La quota dei pentiti, comunque, varia dal massimo della Spagna (16%) al minimo dell’Italia (9%). Con questi pochi numeri è difficile sbrogliare l’intreccio di fattori culturali e strutturali che condizionano l’esperienza della genitorialità. L’idea che una donna debba essere madre, ad esempio, è più o meno radicata in nicchie sociali diverse. Mentre le difficoltà oggettive vissute dai neogenitori variano a seconda dell’organizzazione del lavoro e dei servizi per l’infanzia. Il nostro Paese non brilla in queste classifiche, tant’è che continua a spopolarsi e invecchiare. L’Italia “non è un paese per madri”, come recita il titolo del libro della demografa Alessandra Minello. Se fosse confermato che abbiamo meno genitori dichiaratamente pentiti, si potrebbe ipotizzare che in un contesto difficile come il nostro le persone indecise tendano a non procreare del tutto. O forse il tabù qui è più forte che altrove?

«SIAMO ANIMALI COMPLICATI. POSSIAMO ALLO STESSO TEMPO PENSARE CHE AVREMMO AVUTO UNA VITA MIGLIORE SENZA UN FIGLIO E AMARLO?»
di CHIARA LALLI

«Se dovessi rifare tutto di nuovo, forse non avrei figli». Ci si può pentire di aver avuto figli? E lo si può dire? È difficile ammetterlo perché implica un giudizio su una persona esistente. Se dico di essermi pentita di essere madre, sto dicendo che non amo quel figlio, che lo vorrei riconsegnare alla non esistenza. Ma è davvero così? Siamo animali complicati. Possiamo allo stesso tempo pensare che avremmo avuto una vita migliore senza un figlio e amarlo? Possiamo immaginare la nostra vita senza di lui e non volerci rinunciare (è un esperimento mentale e non una istigazione all’abbandono)?

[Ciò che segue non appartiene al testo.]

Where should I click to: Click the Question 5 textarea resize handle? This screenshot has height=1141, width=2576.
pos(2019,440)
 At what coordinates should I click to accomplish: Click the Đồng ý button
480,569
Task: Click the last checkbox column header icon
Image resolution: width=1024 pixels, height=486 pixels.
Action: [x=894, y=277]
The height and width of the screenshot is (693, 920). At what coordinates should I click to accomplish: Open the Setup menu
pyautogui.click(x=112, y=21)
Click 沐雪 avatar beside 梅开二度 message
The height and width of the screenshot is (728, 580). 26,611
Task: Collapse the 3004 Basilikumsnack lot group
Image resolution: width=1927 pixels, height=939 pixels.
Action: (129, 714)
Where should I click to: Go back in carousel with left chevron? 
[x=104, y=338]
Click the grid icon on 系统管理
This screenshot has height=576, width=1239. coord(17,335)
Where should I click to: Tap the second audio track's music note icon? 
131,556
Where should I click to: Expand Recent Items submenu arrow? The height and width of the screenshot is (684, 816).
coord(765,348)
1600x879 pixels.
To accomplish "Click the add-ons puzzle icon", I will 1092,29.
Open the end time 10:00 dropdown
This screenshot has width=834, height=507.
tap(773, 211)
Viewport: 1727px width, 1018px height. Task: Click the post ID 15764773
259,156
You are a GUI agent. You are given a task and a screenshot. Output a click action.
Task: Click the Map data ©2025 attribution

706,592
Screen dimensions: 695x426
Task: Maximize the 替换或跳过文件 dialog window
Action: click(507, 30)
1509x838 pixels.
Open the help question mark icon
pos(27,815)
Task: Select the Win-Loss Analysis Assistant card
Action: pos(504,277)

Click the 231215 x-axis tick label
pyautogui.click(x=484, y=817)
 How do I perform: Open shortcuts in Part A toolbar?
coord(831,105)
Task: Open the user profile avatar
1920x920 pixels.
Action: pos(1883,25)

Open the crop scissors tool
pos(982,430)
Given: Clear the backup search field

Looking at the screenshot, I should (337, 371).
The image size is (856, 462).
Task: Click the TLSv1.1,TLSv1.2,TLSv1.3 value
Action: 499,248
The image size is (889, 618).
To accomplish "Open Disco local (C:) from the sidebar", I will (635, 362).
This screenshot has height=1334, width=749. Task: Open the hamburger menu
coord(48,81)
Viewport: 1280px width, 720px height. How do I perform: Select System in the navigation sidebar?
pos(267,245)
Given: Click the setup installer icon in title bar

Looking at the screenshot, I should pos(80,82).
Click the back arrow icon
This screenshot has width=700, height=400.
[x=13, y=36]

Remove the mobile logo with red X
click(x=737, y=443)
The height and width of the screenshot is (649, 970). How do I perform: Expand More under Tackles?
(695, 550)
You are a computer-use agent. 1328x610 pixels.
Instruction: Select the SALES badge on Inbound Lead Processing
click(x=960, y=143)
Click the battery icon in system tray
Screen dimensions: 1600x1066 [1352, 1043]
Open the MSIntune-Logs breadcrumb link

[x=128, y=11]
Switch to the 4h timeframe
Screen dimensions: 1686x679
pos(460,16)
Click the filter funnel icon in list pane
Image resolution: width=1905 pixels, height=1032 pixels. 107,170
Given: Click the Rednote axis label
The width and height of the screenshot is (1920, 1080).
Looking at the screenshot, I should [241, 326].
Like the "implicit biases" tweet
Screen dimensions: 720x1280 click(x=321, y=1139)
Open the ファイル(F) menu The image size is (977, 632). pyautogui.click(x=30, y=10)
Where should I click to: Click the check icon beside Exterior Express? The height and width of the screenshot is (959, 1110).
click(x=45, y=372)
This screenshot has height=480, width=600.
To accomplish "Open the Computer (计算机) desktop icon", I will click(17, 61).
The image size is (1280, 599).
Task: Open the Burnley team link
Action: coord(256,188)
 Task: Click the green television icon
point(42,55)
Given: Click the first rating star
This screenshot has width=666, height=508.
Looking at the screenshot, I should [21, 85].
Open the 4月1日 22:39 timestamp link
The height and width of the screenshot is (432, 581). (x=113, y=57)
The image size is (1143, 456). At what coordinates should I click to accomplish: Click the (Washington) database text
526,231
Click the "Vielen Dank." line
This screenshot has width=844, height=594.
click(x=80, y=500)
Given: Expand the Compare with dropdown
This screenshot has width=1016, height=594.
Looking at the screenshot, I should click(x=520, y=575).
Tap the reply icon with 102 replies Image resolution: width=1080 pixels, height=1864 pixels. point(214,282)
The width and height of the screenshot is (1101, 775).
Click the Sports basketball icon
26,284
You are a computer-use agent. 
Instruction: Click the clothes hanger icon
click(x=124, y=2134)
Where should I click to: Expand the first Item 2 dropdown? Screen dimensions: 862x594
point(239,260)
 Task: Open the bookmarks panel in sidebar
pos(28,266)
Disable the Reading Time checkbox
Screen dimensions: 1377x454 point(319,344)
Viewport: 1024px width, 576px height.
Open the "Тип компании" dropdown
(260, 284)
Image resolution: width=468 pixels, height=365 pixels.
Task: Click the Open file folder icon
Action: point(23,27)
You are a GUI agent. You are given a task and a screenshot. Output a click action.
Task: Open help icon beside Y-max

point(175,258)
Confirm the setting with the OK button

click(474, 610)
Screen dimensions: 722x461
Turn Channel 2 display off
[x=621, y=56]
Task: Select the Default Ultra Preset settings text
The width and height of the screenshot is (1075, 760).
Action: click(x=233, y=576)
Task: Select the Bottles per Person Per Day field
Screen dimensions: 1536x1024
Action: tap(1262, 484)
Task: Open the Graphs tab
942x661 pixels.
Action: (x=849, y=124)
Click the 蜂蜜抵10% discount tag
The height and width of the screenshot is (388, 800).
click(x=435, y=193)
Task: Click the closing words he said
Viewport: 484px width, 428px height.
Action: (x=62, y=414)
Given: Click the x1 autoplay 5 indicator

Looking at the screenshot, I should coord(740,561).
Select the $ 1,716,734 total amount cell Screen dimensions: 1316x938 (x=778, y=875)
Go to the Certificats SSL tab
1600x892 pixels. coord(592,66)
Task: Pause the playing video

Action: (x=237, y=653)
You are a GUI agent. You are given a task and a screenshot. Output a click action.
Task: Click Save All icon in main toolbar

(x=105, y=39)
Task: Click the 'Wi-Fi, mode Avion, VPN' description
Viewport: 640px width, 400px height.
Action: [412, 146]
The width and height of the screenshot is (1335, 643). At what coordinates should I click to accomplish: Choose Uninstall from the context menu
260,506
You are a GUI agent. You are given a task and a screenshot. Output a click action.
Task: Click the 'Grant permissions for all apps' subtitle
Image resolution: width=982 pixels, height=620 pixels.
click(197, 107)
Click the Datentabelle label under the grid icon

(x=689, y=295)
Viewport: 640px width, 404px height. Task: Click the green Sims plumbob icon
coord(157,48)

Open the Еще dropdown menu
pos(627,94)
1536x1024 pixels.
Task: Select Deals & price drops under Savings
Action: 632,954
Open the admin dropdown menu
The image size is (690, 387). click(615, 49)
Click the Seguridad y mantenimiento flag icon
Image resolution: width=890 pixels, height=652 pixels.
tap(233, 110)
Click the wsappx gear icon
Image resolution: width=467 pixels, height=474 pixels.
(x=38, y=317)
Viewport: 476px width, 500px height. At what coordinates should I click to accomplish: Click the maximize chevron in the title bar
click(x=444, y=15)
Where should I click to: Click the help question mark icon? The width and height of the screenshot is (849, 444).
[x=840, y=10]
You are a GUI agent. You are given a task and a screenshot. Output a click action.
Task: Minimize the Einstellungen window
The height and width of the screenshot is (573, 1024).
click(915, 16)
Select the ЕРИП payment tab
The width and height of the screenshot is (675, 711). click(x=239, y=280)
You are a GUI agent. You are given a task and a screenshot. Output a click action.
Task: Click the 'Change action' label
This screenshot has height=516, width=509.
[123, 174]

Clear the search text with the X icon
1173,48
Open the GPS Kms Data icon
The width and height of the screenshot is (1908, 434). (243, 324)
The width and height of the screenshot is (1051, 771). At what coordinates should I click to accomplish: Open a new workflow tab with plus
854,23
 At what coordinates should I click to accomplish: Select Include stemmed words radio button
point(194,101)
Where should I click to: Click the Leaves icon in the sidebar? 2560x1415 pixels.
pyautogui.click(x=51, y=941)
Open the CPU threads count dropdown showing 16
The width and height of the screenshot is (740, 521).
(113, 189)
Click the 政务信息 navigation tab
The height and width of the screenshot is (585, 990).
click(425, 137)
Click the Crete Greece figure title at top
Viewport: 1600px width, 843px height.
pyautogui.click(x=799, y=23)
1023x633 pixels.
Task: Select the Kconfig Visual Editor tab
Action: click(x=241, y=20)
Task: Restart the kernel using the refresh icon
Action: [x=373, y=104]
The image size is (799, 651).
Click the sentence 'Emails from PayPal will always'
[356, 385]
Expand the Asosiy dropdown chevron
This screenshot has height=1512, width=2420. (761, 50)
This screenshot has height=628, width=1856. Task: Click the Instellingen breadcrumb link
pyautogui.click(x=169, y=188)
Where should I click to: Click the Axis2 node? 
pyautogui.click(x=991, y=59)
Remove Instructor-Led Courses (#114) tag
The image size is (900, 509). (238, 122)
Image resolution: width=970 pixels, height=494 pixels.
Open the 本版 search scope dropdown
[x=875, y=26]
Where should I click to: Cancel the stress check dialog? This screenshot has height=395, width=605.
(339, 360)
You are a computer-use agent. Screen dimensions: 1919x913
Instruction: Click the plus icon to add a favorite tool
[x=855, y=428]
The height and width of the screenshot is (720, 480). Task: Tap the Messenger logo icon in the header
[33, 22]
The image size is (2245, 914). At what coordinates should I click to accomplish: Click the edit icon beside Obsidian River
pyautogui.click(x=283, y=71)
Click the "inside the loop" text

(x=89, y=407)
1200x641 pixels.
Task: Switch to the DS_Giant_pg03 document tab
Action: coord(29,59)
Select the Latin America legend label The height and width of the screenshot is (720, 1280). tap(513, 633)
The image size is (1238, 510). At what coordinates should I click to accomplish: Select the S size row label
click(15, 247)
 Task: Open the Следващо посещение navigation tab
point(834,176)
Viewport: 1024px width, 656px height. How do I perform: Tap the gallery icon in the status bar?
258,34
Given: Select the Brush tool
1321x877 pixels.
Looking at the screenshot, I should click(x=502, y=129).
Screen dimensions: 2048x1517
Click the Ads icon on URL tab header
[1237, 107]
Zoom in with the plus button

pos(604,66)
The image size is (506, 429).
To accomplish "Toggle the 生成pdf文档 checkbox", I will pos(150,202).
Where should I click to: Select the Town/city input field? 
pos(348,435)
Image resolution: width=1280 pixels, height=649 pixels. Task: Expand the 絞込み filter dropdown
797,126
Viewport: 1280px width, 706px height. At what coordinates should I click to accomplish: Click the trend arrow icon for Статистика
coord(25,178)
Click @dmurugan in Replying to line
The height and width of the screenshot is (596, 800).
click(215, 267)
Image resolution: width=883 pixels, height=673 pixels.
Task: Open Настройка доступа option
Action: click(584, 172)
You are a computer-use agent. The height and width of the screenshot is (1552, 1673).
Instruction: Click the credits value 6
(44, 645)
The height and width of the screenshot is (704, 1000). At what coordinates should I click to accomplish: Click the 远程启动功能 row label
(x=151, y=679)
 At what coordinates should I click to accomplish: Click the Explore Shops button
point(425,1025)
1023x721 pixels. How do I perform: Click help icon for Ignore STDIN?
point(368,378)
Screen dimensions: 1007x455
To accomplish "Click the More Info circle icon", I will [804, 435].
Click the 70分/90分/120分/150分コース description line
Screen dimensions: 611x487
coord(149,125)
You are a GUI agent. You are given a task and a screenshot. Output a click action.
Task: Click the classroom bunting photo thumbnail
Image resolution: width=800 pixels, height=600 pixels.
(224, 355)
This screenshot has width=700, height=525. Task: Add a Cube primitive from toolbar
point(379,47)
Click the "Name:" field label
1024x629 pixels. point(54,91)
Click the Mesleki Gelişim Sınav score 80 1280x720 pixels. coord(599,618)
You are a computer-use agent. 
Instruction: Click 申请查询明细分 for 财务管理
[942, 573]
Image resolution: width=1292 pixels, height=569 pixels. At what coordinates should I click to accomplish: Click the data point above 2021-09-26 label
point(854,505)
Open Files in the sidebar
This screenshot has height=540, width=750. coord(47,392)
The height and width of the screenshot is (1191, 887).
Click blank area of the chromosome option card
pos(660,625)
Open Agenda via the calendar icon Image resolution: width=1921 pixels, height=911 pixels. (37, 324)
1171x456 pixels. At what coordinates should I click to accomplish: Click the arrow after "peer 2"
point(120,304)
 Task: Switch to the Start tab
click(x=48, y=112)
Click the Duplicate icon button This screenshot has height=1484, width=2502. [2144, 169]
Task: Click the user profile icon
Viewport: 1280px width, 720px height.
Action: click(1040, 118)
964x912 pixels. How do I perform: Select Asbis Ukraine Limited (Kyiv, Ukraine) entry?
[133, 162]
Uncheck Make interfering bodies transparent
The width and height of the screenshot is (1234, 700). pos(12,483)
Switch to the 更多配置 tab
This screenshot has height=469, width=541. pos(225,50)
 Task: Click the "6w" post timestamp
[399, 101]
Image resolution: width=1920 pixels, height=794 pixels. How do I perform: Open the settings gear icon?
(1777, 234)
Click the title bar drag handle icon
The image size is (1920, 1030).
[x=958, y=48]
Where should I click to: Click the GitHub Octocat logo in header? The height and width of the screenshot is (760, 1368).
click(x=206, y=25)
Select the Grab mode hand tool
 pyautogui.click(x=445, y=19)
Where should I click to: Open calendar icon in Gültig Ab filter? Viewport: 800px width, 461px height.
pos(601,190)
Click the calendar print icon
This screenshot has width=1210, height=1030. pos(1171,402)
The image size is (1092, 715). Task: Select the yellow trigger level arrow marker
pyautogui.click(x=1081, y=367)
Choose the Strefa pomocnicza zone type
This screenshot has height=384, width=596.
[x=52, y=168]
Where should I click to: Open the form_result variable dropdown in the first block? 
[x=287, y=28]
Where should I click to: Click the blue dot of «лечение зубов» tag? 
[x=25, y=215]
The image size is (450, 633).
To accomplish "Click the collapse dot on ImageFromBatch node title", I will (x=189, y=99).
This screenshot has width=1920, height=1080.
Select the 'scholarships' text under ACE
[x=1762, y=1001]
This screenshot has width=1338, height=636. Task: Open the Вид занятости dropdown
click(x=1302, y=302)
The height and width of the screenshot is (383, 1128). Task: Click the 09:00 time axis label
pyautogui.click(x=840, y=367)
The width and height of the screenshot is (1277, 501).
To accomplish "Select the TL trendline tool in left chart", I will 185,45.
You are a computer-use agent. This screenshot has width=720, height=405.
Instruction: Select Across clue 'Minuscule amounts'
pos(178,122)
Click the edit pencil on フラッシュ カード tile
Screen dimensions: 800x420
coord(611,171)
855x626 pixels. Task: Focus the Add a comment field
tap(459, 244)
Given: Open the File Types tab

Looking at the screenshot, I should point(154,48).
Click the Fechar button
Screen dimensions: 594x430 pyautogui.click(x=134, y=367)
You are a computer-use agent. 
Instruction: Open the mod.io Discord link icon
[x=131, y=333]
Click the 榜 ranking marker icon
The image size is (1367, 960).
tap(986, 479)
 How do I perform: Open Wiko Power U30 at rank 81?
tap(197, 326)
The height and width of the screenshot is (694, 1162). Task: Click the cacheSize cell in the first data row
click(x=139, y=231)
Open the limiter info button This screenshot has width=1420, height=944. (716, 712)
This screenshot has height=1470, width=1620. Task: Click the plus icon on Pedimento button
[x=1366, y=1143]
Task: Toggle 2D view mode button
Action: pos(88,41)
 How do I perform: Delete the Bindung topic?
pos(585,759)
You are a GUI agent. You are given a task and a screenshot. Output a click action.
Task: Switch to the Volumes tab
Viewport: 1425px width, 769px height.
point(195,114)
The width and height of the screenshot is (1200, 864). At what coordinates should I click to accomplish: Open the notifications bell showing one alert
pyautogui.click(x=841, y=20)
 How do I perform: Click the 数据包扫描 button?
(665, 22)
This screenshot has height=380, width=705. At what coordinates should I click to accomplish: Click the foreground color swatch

Se potessimo dirlo privatamente, se potessimo accedere ai pensieri degli altri?

I controfattuali sono sempre seducenti – quelli migliori della vita che abbiamo, ovviamente. Ma sono quelli cui pensiamo, molto meno riflettiamo sulle alternative come “se fossimo morti la settimana scorsa”. Cioè non è garantito che la nostra vita sarebbe più felice, ma è verosimile che non avremmo tra i piedi tutte le conseguenze dell’esserci riprodotti. Quindi, pensateci. Immaginate la vostra vita senza il sonno disturbato e interrotto continuamente da necessità altrui, senza gli incontri con i professori, senza le chat di classe e le feste della scuola, senza i casini dell’adolescenza, il motorino, il fidanzato, oddio il rischio delle gravidanze e delle malattie sessualmente trasmissibili. E visto che i padri sono sempre più le nuove madri, il possibile pentimento riguarda tutti ( forse la maternità è ancora appesantita da aspettative e da disparità oggettive, ma possiamo sempre più parlare di genitorialità).

Ovviamente era improbabile pentirsi di essere diventati padri se tutto quello che dovevi fare era una passeggiata il sabato pomeriggio. Cambia tutto se diventa una occupazione a tempo pieno . Spesso noiosa e ripetitiva. È anche ovvio che il peso dipende molto dalla vita che possiamo permetterci. Le tantissime storie postate nel gruppo Facebook “I regret having children” raccontano bene l’ambivalenza dell’avere dei figli. L’inganno e l’autoinganno di pensare ai figli come “la cosa più bella del mondo”, la perdita della libertà e dell’autonomia. Che poi non è solo l’impegno materiale, ma il legame indissolubile e sempre più prossimo alla eternità. Con l’adolescenza che si allunga fino ai 40 anni, la crisi economica e la disoccupazione, fai un figlio e quello ti rimane in casa per sempre. Come in quella adorabile commedia francese che era Tanguy. “Se dovessi rifare tutto di nuovo, forse non avrei figli. Gli attori non sono bravi genitori” È quello che dice Joanne Woodward in The last movie stars, il documentario di Ethan Hawke su di lei e sul marito Paul Newman.